Retype the rows below word for word, starting at the line that contains "Where should I click to: Go" and ending at the line that contains "will click(28, 188).", with both of those lines included.

▶ _Data listing_
Begin

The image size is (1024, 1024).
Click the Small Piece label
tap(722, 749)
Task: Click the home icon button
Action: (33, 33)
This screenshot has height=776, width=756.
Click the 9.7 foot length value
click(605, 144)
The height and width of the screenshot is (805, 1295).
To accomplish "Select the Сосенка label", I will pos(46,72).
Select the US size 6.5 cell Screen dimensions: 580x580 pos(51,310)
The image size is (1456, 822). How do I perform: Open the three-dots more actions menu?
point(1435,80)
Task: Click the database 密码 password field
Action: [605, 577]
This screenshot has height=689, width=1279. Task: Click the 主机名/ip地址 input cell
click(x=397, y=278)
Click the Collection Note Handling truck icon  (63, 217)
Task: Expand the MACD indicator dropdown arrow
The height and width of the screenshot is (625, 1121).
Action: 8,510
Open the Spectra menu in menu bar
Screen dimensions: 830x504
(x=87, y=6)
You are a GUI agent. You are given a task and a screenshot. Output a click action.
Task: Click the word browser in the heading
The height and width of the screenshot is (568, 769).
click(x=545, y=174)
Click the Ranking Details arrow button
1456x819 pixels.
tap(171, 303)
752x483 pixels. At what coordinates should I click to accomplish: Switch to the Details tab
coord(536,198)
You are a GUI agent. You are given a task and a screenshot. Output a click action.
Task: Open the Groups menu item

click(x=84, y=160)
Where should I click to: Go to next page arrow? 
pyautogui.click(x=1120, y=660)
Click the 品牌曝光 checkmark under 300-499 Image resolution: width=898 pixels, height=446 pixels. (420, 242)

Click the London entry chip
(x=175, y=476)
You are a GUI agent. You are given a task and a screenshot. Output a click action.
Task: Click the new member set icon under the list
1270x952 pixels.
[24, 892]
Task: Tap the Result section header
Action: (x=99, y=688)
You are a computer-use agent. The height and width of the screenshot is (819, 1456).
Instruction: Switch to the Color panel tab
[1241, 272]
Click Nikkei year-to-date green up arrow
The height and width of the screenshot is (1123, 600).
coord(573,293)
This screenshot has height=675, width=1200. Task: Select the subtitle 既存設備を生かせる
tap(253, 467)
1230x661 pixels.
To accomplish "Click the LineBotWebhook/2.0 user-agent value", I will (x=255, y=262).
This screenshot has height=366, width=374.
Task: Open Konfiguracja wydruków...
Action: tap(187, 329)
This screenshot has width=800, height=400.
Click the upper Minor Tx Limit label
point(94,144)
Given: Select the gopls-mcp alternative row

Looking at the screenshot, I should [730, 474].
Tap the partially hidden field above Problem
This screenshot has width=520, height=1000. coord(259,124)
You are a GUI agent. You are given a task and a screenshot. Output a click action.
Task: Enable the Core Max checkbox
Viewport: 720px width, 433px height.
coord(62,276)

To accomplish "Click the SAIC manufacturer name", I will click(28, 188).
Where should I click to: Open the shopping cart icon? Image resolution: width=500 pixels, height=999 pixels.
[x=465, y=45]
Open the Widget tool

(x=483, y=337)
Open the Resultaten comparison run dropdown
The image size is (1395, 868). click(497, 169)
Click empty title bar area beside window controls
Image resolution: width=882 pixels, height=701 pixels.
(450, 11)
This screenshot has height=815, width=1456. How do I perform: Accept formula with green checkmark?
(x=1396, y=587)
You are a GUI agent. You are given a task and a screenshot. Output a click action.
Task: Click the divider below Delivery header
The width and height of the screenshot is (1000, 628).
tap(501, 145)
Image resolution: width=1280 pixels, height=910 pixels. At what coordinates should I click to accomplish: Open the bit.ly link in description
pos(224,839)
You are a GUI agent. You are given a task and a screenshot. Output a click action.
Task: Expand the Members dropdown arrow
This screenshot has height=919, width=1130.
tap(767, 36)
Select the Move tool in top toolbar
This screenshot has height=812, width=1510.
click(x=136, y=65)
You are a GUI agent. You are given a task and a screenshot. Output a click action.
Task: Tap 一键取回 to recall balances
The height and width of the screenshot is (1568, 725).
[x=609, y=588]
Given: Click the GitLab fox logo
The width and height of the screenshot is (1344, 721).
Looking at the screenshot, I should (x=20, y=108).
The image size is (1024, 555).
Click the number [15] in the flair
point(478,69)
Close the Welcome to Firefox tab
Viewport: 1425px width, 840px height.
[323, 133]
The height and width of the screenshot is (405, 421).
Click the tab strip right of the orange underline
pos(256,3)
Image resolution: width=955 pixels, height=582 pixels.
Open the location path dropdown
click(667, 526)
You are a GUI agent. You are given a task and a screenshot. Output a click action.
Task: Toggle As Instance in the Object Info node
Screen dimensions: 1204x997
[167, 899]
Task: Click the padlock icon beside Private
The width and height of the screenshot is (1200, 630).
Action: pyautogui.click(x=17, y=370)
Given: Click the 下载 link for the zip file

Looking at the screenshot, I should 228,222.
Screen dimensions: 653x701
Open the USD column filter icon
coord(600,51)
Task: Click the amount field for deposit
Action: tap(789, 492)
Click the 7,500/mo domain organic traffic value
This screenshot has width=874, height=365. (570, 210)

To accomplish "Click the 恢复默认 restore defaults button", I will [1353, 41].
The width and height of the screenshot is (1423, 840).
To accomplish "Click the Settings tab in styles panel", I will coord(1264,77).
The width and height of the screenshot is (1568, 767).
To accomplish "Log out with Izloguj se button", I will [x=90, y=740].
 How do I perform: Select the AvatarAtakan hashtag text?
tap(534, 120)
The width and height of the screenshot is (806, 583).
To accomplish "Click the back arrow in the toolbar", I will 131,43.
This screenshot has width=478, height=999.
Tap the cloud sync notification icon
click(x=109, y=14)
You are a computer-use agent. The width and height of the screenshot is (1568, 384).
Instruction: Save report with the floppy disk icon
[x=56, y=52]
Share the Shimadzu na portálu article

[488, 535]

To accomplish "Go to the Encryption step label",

End

▶ _Finished task_
Where should I click to: Go to next page arrow? 
pyautogui.click(x=1120, y=660)
Click the 品牌曝光 checkmark under 300-499 Image resolution: width=898 pixels, height=446 pixels. (420, 242)

Click the London entry chip
(x=175, y=476)
You are a GUI agent. You are given a task and a screenshot. Output a click action.
Task: Click the new member set icon under the list
1270x952 pixels.
[24, 892]
Task: Tap the Result section header
Action: (x=99, y=688)
You are a computer-use agent. The height and width of the screenshot is (819, 1456).
Instruction: Switch to the Color panel tab
[1241, 272]
Click Nikkei year-to-date green up arrow
The height and width of the screenshot is (1123, 600).
coord(573,293)
This screenshot has height=675, width=1200. Task: Select the subtitle 既存設備を生かせる
tap(253, 467)
1230x661 pixels.
To accomplish "Click the LineBotWebhook/2.0 user-agent value", I will (x=255, y=262).
This screenshot has height=366, width=374.
Task: Open Konfiguracja wydruków...
Action: tap(187, 329)
This screenshot has width=800, height=400.
Click the upper Minor Tx Limit label
point(94,144)
Given: Select the gopls-mcp alternative row

Looking at the screenshot, I should [730, 474].
Tap the partially hidden field above Problem
This screenshot has width=520, height=1000. coord(259,124)
You are a GUI agent. You are given a task and a screenshot. Output a click action.
Task: Enable the Core Max checkbox
Viewport: 720px width, 433px height.
coord(62,276)

To accomplish "Click the SAIC manufacturer name", I will click(28, 188).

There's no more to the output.